#### 作業指示:
冬の日々をつづった本文のうち、「それにしても、今年の冬はその度が過ぎた。」から「そんなくだらない低俗なことやっててよく人気が出るもんだと呆れていた。」までの部分を一字一句そのまま書き写すこと。

:: 本文 ::

私のとある1年
毎日、毎日YouTubeの動画をひたすら見ていた。
仕事には遅刻もせずズル休みもせずに行ってはいたが、まぁ、とにかく仕事から帰ったら最低限の家事をこなし、あとはただひたすらコーヒーか温かい飲み物を片手に、時々紫煙を燻らせながらずっとMacBook Proの画面に貼り付いて延々と動画を見る毎日。
寒いのが苦手だから、冬場は大抵こんなもんだ。
家から一歩も出ずにインドア娯楽に楽しみを見出し、ひたすら冬が過ぎ去り暖かな日差しが戻ってくることを願うしかない。
それにしても、今年の冬はその度が過ぎた。
まず、NetflixやAmazonプライムの映画やドラマがつまらなく感じて見れなくなった。
以前は海外ドラマ、映画などを字幕で、たまにはその字幕さえ英語字幕に切り替えて原語のまま見るのが好きだったのに、それが5分と続けられなくなった。頭がオーバーヒートしたように、英語の発音やアルファベットの並びの字幕に疲れてしまうのだ。
吹き替えに切り替えたら切り替えたで、今度は理解できる言語の入力がオーバーフローを起こしたようになって、その気持ち悪さに我慢できず10分もじっとしていられない。
邦画は元から展開の怠さにイライラするから見ない。
お笑いやエンターティメントなんて論外だ。あたしゃ松本何某も最近の吉本の人気漫才師も嫌いだった。
そんなくだらない低俗なことやっててよく人気が出るもんだと呆れていた。

:::
:: 提供データ ::

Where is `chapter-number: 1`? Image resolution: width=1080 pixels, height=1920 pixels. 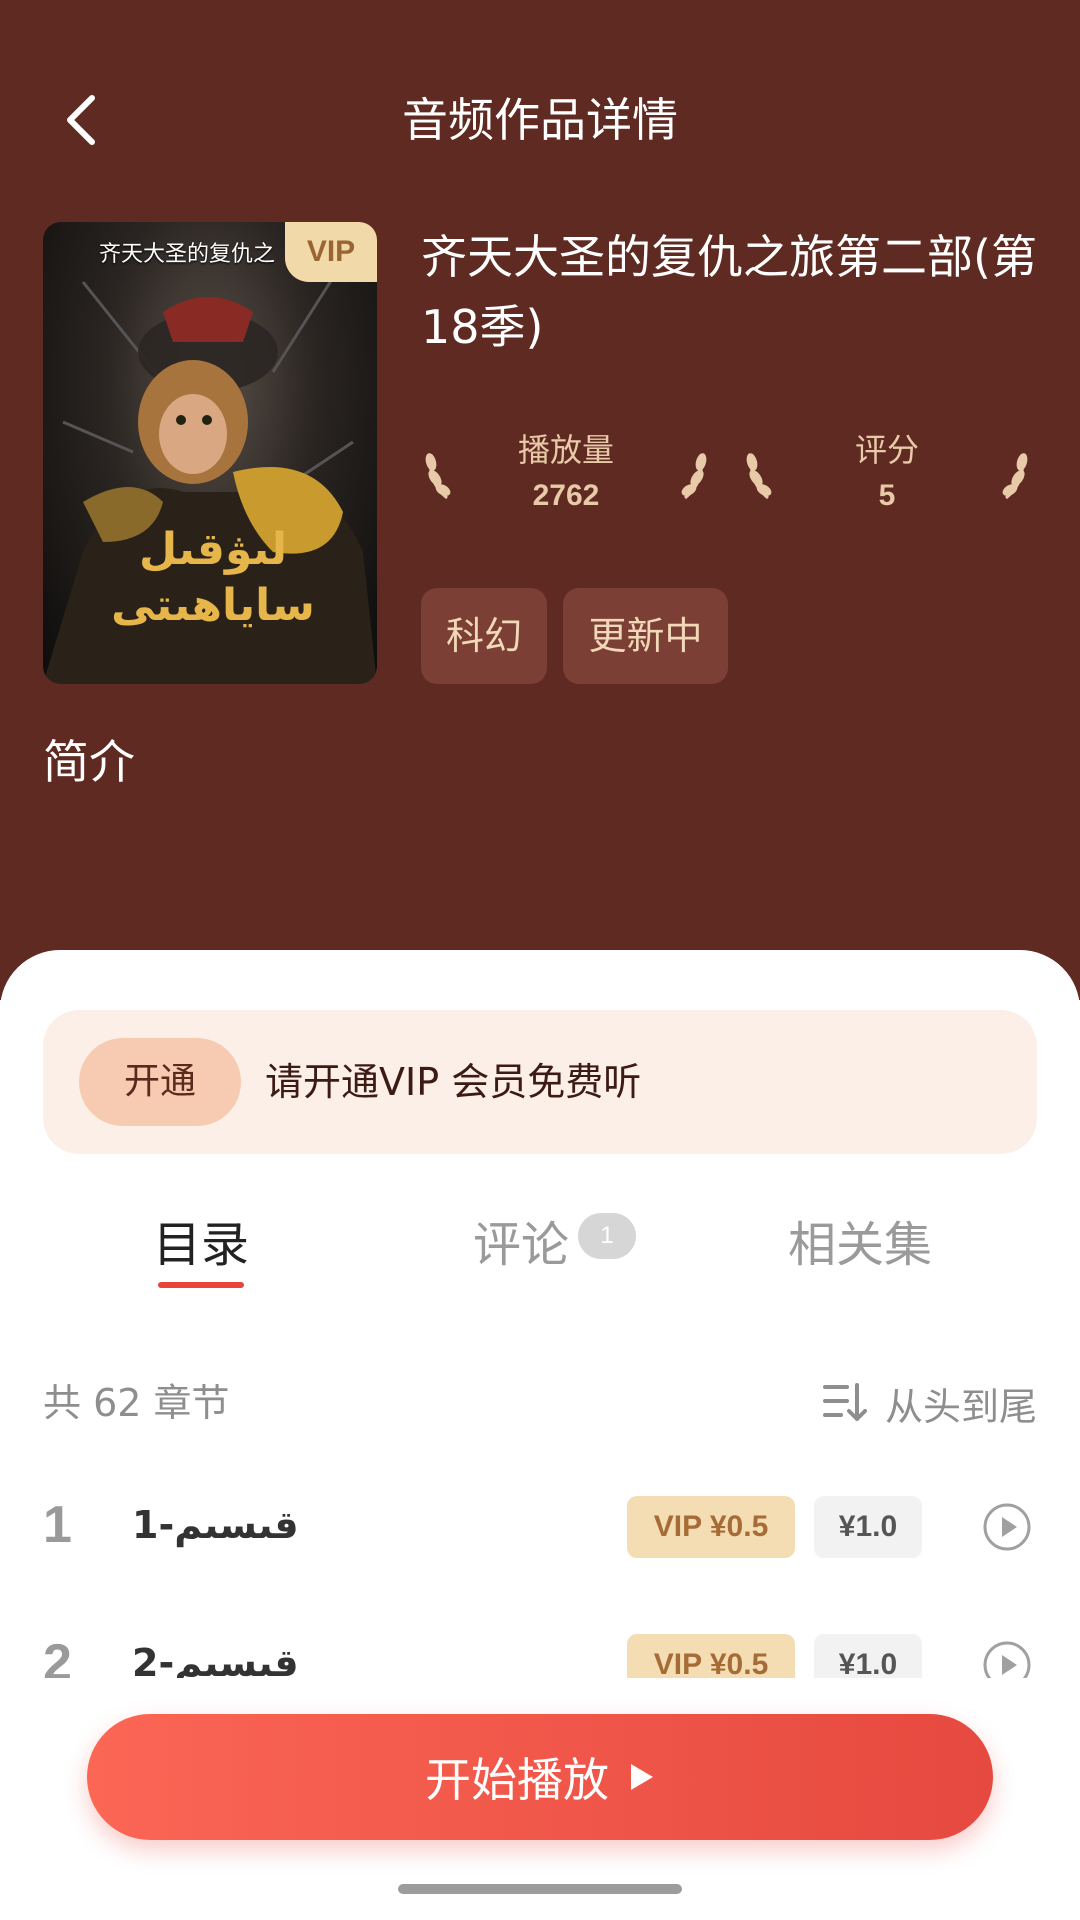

:::

#### 解答:
それにしても、今年の冬はその度が過ぎた。
まず、NetflixやAmazonプライムの映画やドラマがつまらなく感じて見れなくなった。
以前は海外ドラマ、映画などを字幕で、たまにはその字幕さえ英語字幕に切り替えて原語のまま見るのが好きだったのに、それが5分と続けられなくなった。頭がオーバーヒートしたように、英語の発音やアルファベットの並びの字幕に疲れてしまうのだ。
吹き替えに切り替えたら切り替えたで、今度は理解できる言語の入力がオーバーフローを起こしたようになって、その気持ち悪さに我慢できず10分もじっとしていられない。
邦画は元から展開の怠さにイライラするから見ない。
お笑いやエンターティメントなんて論外だ。あたしゃ松本何某も最近の吉本の人気漫才師も嫌いだった。
そんなくだらない低俗なことやっててよく人気が出るもんだと呆れていた。